Garip olan şuydu ki, o gece aynı çocuk arada bir tüneyip sokağı seyrettiğim pencerenin altında saatlerce boşuna beklemiş ve anneannem onu yollayana kadar da evine gitmemişti. Halbuki ben iyileştikten sonra okulda karşılaştığımızda, tek kelime bile etmedi. Eve dönerken geride kalıp başka çocuklarla yürüdü. Okulda yemeğimi alıp kaçan iri yarı bir oğlanla kavgaya tutuşup sıkı bir dayak yedi. Ve bir kaç ay sonra, biz taşınıp giderken bir elektrik direğinin arkasına saklanarak ağladı.
Erkeklere dair düşünmeye bu olaydan sonra başladım. Pek acayiptiler. Hoyrattılar. Kavgacıydılar. Birbirlerine caka satmak için yapmayacakları yoktu. Seni itip kakıyorlar, sonra da oturup ağlıyorlardı. Anlaşılır gibi değildi. Dertleri neydi bunların?

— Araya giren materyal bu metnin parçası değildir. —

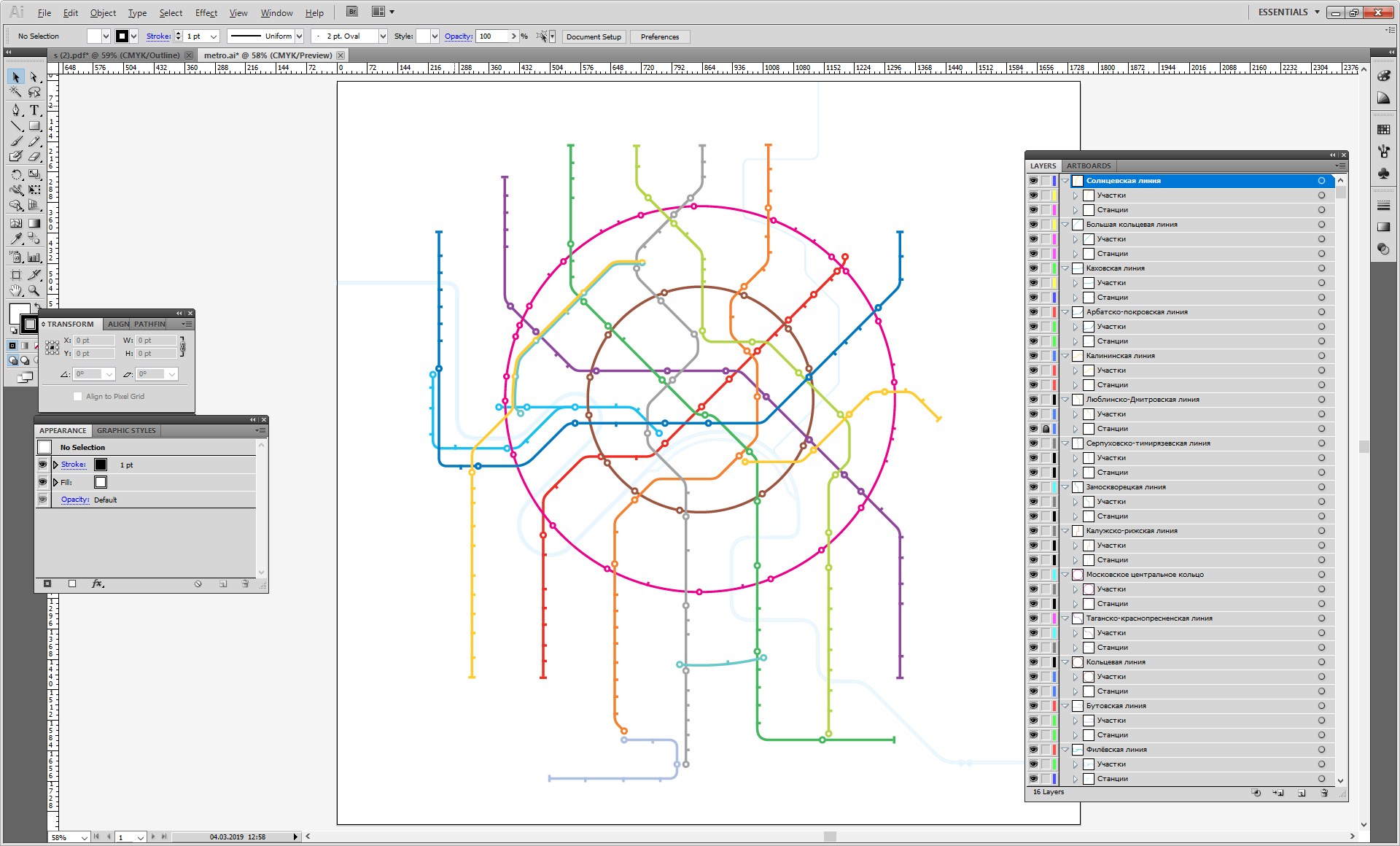1400x846 pixels.
Task: Click the Document Setup button
Action: click(x=594, y=36)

Erkeklerle ilgili kariyerimin daha sonraki aşamalarında da üç aşağı beş yukarı bu noktada takılıp kaldım, daha derinlikli bir algıya ulaşamadım.

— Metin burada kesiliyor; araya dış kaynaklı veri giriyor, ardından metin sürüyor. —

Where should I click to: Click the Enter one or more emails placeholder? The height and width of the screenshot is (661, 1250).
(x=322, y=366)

Geçen hafta Emrah Serbes’in yeni çıkan öykü kitabı ‘Erken Kaybedenler’i okuyunca, uzunca bir süre kafa yorup sonra içinden çıkamayarak rafa kaldırdığım bu soruya geri dönmek zorunda kaldım.

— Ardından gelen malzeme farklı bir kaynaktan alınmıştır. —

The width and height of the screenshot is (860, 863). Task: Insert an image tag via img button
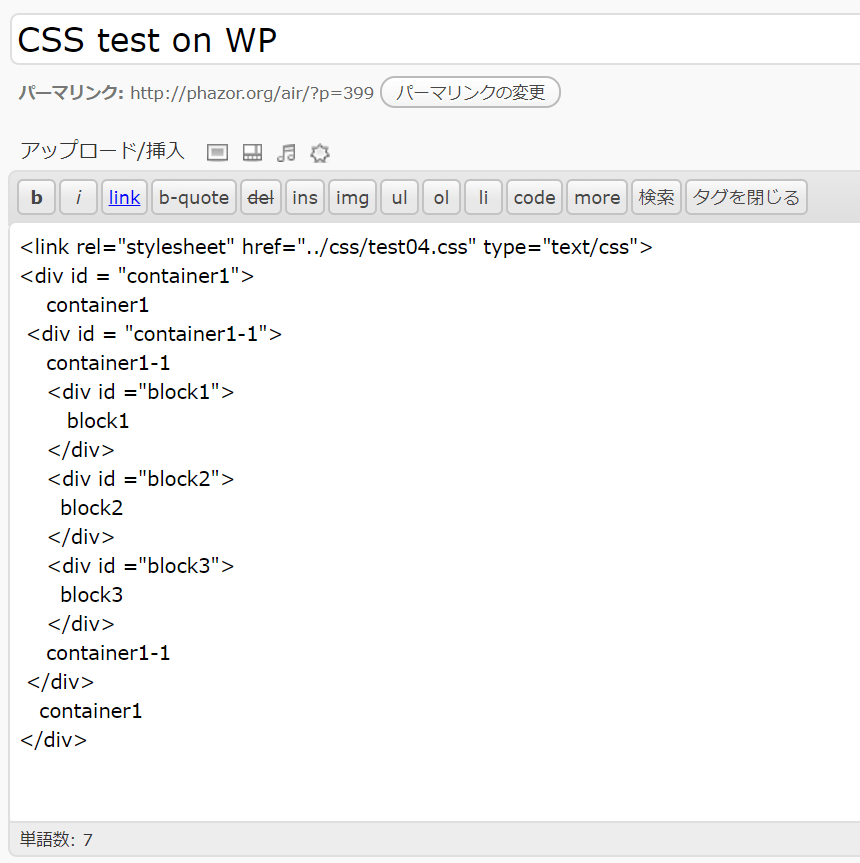pyautogui.click(x=352, y=197)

Emrah Serbes’i, ilk kitabı ‘Her Temas İz Bırakır’ çıktığından beri ilgi ve heyecanla izliyorum. İlk iki kitabıyla hem iyi bir romancı olduğunu kanıtlayan, hem de küskün polis komiseri Behzat Ç.’yi yaratarak Türk polisiyesindeki bir boşluğu başarılı bir şekilde dolduran yazar, erkeklerin iç dünyasını insanın içine dokunan bir duyarlılıkla anlatma becerisine sahip olduğunun işaretini romanlarında da vermişti.
Son kitabında, erkeklik hallerinin daha erken bir aşamasıyla ilgilenmeye karar vermiş gibi görüyor. Öykülerindeki oğlanların hepsi, Behzat Ç.’nin çocukluğu gibi sanki. Hepsinin hikayesinde bir kırgınlık, bir tutulma, bir başaramama hali var. Emrah Serbes bütün bu oğlanların, çocukluktan erkekliğe geçerkenki kırılma hallerini anlatıyor. Hemingway’in öykülerindeki genç erkekler gibi, Serbes’in karakterleri de çoğu kez erkeklik modelleriyle hesaplaşıyor ve bu hesaplaşmadan yenik çıkıyorlar.
Bu öykülerin hepsi bir bakıma benimki gibi birer ‘düşüş hikayesi,’ kumu tutturamayıp kafa üstü taşa çakılmanın hikayesi.
‘Erken Kaybedenler’i (özellikle de “Korhan Ağbi’nin Kardeşi” adlı o müthiş öyküyü) okurken, ilkokul yıllarımın korkulu rüyası haline gelen o oğlana dair bir şeyleri anlar gibi oldum. Farkettim ki, o gün yere çakılan sadece ben değildim. Ben yüzüstü yere indiğimde, o da benimle düşmüştü aslında. Kapıda beklemeler, başka oğlanlara dayılanmalar, direk arkalarına saklanıp ağlamalar hep bundandı.
Benim yüzümdeki yaralar çoktan geçti. Emrah Serbes’in öykülerini okuduktan sonra oturup uzun uzun düşündüm: Onunkiler ne oldu acaba?